Requirement 1
Rescale the rows starting at the line containing "Identify the location of x-tick-10: 10." and ending at the end of the collected data, both included, by reproducing every line with its request intact. Multiply each coordinate in the answers by 1.3, round to whole numbers with halves rounded up, and omit the pictures from your output.

Source passage

The Humber Bridge is a suspension bridge that crosses the Humber Estuary five miles west of the city of Hull in northeast England. When it was opened in 1981 its central span, at 1,410 metres (4,626 feet) was the world’s longest, although it has since lost that accolade to ten other bridges, six of them being in China.

For those of you with a Megalithic bent, he went on

The bridge solved a problem that had troubled travelers for hundreds of years. The Romans built a major road north from Lincoln (Ermine Street) which was part of the route from London to York. However, the crossing of the Humber had to be by ferry. There is evidence that rafts were used in prehistoric times.

I am more than a Megalithic pretty face so I pointed out

I am surprised you didn't mention that the whole thing was a stunt devised by Harold Wilson to win a by-election (Hull North, 1966). Not surprisingly the bridge has proved to be a complete white elephant -- though no doubt much appreciated by the locals. They weren't paying for it.

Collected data
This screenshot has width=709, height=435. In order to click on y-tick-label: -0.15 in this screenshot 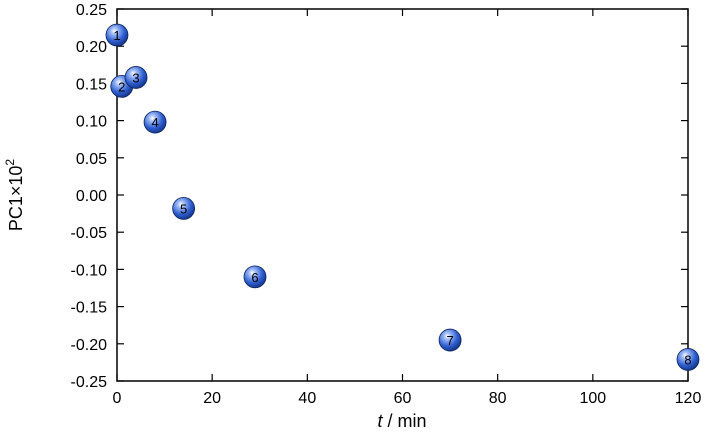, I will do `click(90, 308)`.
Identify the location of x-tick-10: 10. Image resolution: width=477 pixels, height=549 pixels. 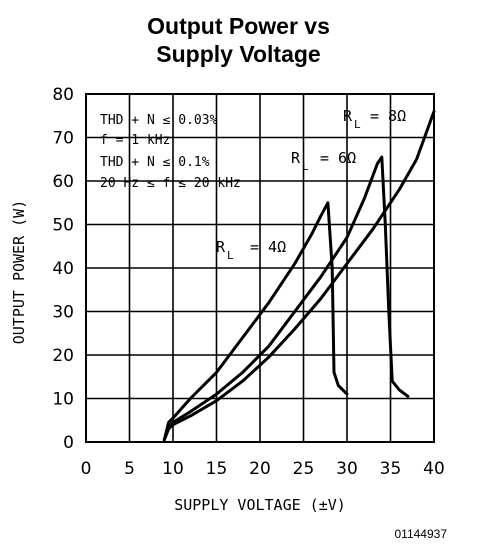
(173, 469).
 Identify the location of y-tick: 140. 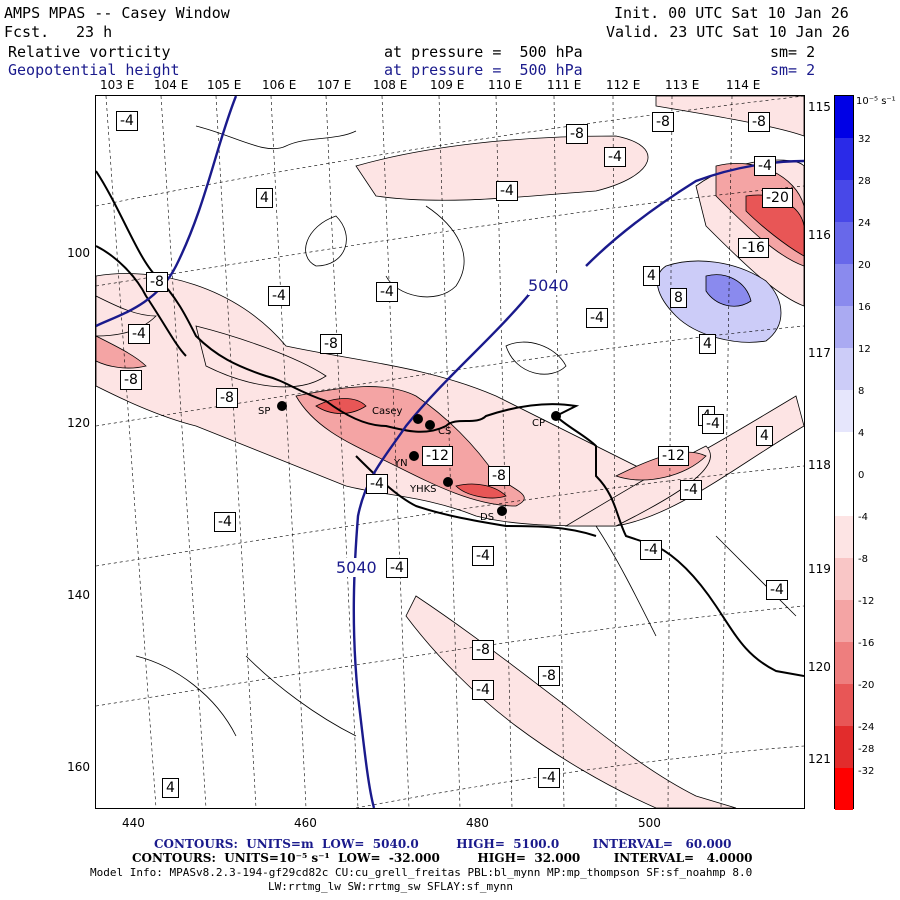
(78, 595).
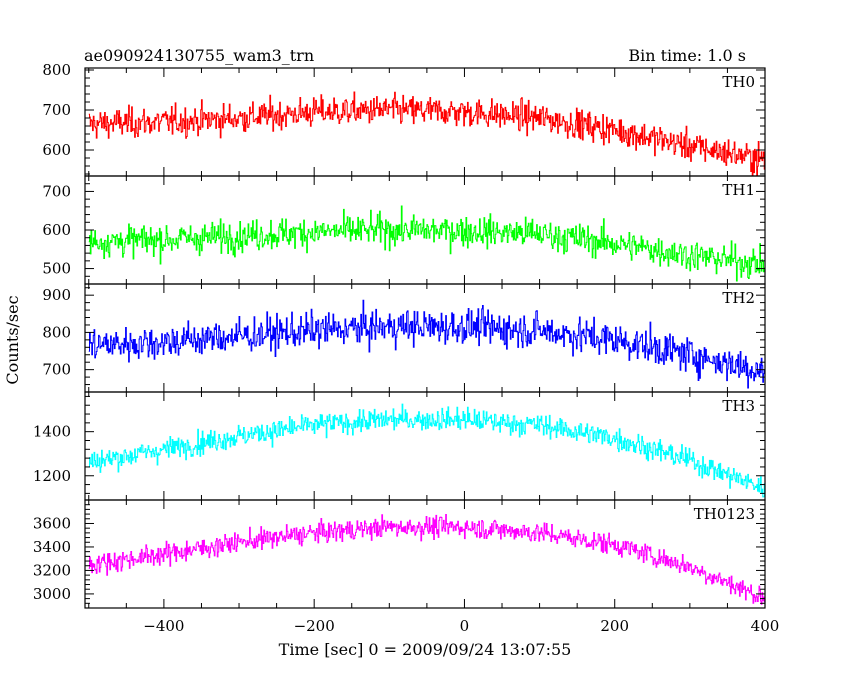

Requirement 2
Summarize the Humber Bridge passage in two sentences.

Answer 1
Identify the location of x-tick-10: 10. Image resolution: width=477 pixels, height=549 pixels. 
(225, 610).
 Identify the location of y-tick: 140. 
(101, 774).

Answer 2
The Humber Bridge, a suspension bridge crossing the Humber Estuary five miles west of Hull, had the world's longest central span at 1,410 metres when it opened in 1981, though ten other bridges have since exceeded it. It solved a centuries-old problem for travelers, who since Roman times had to cross the Humber by ferry, although a reply calls it a white elephant devised by Harold Wilson to win a 1966 by-election.